“TAROCCHI E DINTORNI”
Cordovado - Palazzo Cecchini – 31 Agosto/22 Settembre 2002 di Giovanni Cesca
di Giancarlo Pauletto
I
tarocchi, si sa, sono di origine antichissima, se ne trovano tracce
egiziane, cinesi, persiane; poi le carte appaiono in Spagna, in
Francia, in Italia e in tutta Europa negli ultimi secoli del medioevo e
nel rinascimento.
Essi servono a svariati giochi, ma la loro origine ha funzione
magico-divinatoria, servivano cioè ad alimentare l’eterna illusione
umana di prevedere il futuro, che significa, in definitiva, l’illusione
di controllare il proprio destino, quindi di allontanare la paura della
morte.
Molte sono le teorie e le interpretazioni che sui tarocchi si sono
costruite specie a riguardo dei cosiddetti “Arcani maggiori”, cioè le
figure, tra cui la più celebre è certamente quella del “matto”, ma noi
non le inseguiamo di certo, bastandoci questa breve introduzione ad
impostare il commento che vogliamo fare sui tarocchi di Giovanni Cesca,
pittore sandonatese che è sempre stato affascinato dagli aspetti
fantasiosi, incogniti, anche giocosi ma tuttavia misteriosi della
realtà.
La sua attività di pittore ha infatti inizio sotto il segno del
surrealismo, e procede attraverso l’invenzione di immagini che, tenendo
conto dei suggerimenti dell’informale e della libertà combinatoria del
postmoderno, ha dato vita fino a tutto il corso degli anni ’80 a opere
ricche di vitalità cromatica e di libertà compositiva, lontane dal
naturalismo e dalla descrizione, ma certo non lontane da sentimenti ed
emozioni che, vissuti all’interno della soggettività, traducono
tuttavia esperienze di vita reale, pensieri e moti d’animo certo non
privi anche di una robusta componente riflessiva e morale.
E’ proprio questo atteggiamento fondamentale del pittore, a metterlo
nelle migliori condizioni per accettare la sfida di inventare una nuova
serie di tarocchi i quali, infatti, sono figure simboliche, possiamo
dire di fantasia, che tuttavia esprimono passioni vere dell’uomo,
l’odio e l’amore, il desiderio di gloria, la paura, la sete di
conoscenza e così via, secondo le variegate ed intrecciate tradizioni
interpretative.
Dell’abituale e coeva maniera pittorica, Cesca mantiene soprattutto la
brillantezza timbrica del colore, il gusto per gli accostamenti decisi,
antinaturalistici, insomma la qualità narrativa della cromia come delle
figurazioni.

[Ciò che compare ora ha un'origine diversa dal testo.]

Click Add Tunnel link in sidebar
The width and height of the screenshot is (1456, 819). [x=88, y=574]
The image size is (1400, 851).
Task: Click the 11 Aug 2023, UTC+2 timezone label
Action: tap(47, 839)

Abolisce invece, quasi del tutto, i suggerimenti
prospettici, e giustamente, poiché la figura del tarocco – il mago, la
papessa, il carro, la giustizia, l’eremita, ecc…- è una figura
araldica, una specie di segnale, non è una storia con tutti i suoi
movimenti, ma serve a raccontare una storia assieme alle altre carte,
sicché è l’insieme del mazzo che produrrà il movimento, il passaggio,
la svolta, non la singola carta che deve invece vivere in una sua
fissità tipica e assai precisata.
Ecco quindi la sostanziale bidimensionalità delle illustrazioni,
brillanti, definite, talvolta vagamente liberty, intersecate da
significativi inserimenti di attualità, come il televisore e
l’aeroplano dell’ “Imperatore”, o i minareti del “Papa”, o i blue jeans
dell’ “Eremita”.
La mostra si completa poi con una serie di opere degli stessi anni
ottanta, opere pittoricamente affini non solo per modi cromatici, ma
anche perché spesso ritornano figure che sono presenti anche nei
tarocchi, solo più libere e mosse, non vivendo in esse la giusta
necessità di definizione presente in quelli.
Ecco allora i due grandi “libri”, davanti ai quali ci aspetteremmo la
figura del “Mago”, la grande “Porta” che dà su un infinito che è quello
dell’immaginazione, e gli amorini, e le nuvole e le costellazioni e
infine tutto un mondo di fantasie che esprime perfettamente
l’atteggiamento nonostante tutto sempre meravigliato e positivo che
questo artista ha nei confronti della realtà che lo circonda.